* EXERCISE TASK 1 *
Name every person identified by name in the essay on the play reading and the presidential press conference.
* EXERCISE TASK 2 *
From the records, reproduce verbatim the stretch from the line containing "Click the chevron arrow in 全部版本 box" through the line containing "click(x=390, y=25)".

* TEXT SHOWN *
Two nights ago, I and 15 other members of a play-reading group to which I belong read a play by Robert Anderson that I had selected, “You Know I Can’t Hear You When the Water’s Running.” This is a collection of four short “sex comedies,” the title one of which is sub-titled “The Shock of Recognition.” Its theme is the effort of a playwright to convince a producer to stage a play, one scene of which involves a man, after his wife has called out something to him from their bedroom, to emerge stark naked with that “can’t hear you” complaint. The producer/playwright colloquy centers on the producer’s insistence that full male nudity cannot be depicted on stage (the play was written in 1967 when public display of the penis was still restricted to Roman statuary and before Broadway and Hollywood both introduced “the thing” into some of their productions.) The producer is even more aghast at the insistence of the playwright that the actor who played the role was to be a man of decidedly modest genital “endowment,” in fact that the very ludicrous quality of that endowment would produce laughter and the “shock of recognition” of Every Man who would identify with the poor schmuck who found himself in this role. The producer’s complaint is realized at the end when a too-eager actor appears (off stage) in the posture of the naked man and the producer goes into a swoon.

24 hours after this reading, I felt I might be in Robert Anderson land again as I watched President Barack Obama’s first presidential press conference. I couldn’t help thinking of that too-eager actor willing to let it all hang out for the advancement of his career: in Obama’s case, his career as the nation’s Chief Executive, intent on making a name for himself as the Great Emancipator from the Grave Problems of the Day. Immediately after his election, on January 22, he had made a “surprise” visit to what would amount to a locker room with a lot of guys sitting in the buff as they were toweling off from showers: an impromptu meeting with reporters in what has been described as the “hell whole” press lounge in the basement of the White House. While Obama metaphorically may have stripped off his clothes and joined the “guys” in the showers, as soon as one of them treated him as an equal and asked him an embarrassing question (about his approval of a “waiver” of his rule against lobbyists in the White House when a former Raytheon official was appointed Deputy Secretary of Defense), he (again metaphorically) put a wash clothe over his “thing” and said, teasingly: “I came down here to visit. I didn’t come down here — this is what happens. I can’t end up visiting you guys and shaking hands if I am going to be grilled every time I come down here,” In a comment (comment at 4:44 PM 2/7/08 )on one of the numerous articles advocating that Obama would have to be given Molly Ivins-style hell if we wanted Presidential accountability, I asked rhetorically, how Obama was going to handle the heat of a Helen Thomas press conference question if a White House basement question was going to rattle him so. So I was looking last night at his response to her’s and other reporters’ questions.

* PROVIDED MATERIAL *
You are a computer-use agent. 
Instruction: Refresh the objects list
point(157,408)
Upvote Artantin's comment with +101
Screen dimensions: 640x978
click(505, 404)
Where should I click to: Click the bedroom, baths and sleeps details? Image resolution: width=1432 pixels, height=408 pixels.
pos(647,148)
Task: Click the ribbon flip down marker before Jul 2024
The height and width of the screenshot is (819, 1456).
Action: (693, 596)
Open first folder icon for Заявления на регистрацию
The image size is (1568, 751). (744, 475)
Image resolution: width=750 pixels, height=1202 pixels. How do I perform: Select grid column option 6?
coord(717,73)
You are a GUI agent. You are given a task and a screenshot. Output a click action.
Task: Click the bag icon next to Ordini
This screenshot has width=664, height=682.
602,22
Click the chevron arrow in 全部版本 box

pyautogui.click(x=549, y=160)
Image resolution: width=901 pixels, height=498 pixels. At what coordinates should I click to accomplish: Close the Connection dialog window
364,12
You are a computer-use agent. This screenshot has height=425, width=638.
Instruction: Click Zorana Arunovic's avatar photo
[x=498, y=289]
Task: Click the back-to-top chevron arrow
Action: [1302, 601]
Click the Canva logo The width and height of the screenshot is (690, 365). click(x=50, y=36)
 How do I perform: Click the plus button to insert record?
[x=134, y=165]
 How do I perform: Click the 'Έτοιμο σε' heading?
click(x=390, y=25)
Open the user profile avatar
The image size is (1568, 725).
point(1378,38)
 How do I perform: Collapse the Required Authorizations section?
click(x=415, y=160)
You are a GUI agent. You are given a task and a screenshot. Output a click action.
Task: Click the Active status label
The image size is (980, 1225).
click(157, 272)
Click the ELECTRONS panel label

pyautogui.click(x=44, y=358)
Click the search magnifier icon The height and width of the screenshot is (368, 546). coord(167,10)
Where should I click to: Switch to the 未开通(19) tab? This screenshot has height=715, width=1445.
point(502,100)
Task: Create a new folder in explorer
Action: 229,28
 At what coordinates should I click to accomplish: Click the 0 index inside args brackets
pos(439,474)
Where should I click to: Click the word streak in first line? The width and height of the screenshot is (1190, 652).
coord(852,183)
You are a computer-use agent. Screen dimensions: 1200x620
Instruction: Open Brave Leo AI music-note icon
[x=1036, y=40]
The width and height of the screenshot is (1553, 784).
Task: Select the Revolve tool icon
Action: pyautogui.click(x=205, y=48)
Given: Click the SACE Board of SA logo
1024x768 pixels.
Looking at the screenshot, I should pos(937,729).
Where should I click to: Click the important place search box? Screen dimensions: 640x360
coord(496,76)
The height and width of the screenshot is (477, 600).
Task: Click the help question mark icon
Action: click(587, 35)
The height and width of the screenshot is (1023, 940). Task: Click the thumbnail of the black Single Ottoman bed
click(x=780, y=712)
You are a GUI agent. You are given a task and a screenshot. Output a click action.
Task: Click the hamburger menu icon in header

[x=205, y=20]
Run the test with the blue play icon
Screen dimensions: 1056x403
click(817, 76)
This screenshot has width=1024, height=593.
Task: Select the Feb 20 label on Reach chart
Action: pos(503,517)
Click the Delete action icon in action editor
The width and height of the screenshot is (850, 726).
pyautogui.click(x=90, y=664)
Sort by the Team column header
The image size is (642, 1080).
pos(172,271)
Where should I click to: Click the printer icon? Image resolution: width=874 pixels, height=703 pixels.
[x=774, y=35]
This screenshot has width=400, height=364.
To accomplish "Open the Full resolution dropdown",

* COMPLETE ANSWER 1 *
Robert Anderson, Barack Obama, Molly Ivins, Helen Thomas

* COMPLETE ANSWER 2 *
Click the chevron arrow in 全部版本 box

pyautogui.click(x=549, y=160)
Image resolution: width=901 pixels, height=498 pixels. At what coordinates should I click to accomplish: Close the Connection dialog window
364,12
You are a computer-use agent. This screenshot has height=425, width=638.
Instruction: Click Zorana Arunovic's avatar photo
[x=498, y=289]
Task: Click the back-to-top chevron arrow
Action: [1302, 601]
Click the Canva logo The width and height of the screenshot is (690, 365). click(x=50, y=36)
 How do I perform: Click the plus button to insert record?
[x=134, y=165]
 How do I perform: Click the 'Έτοιμο σε' heading?
click(x=390, y=25)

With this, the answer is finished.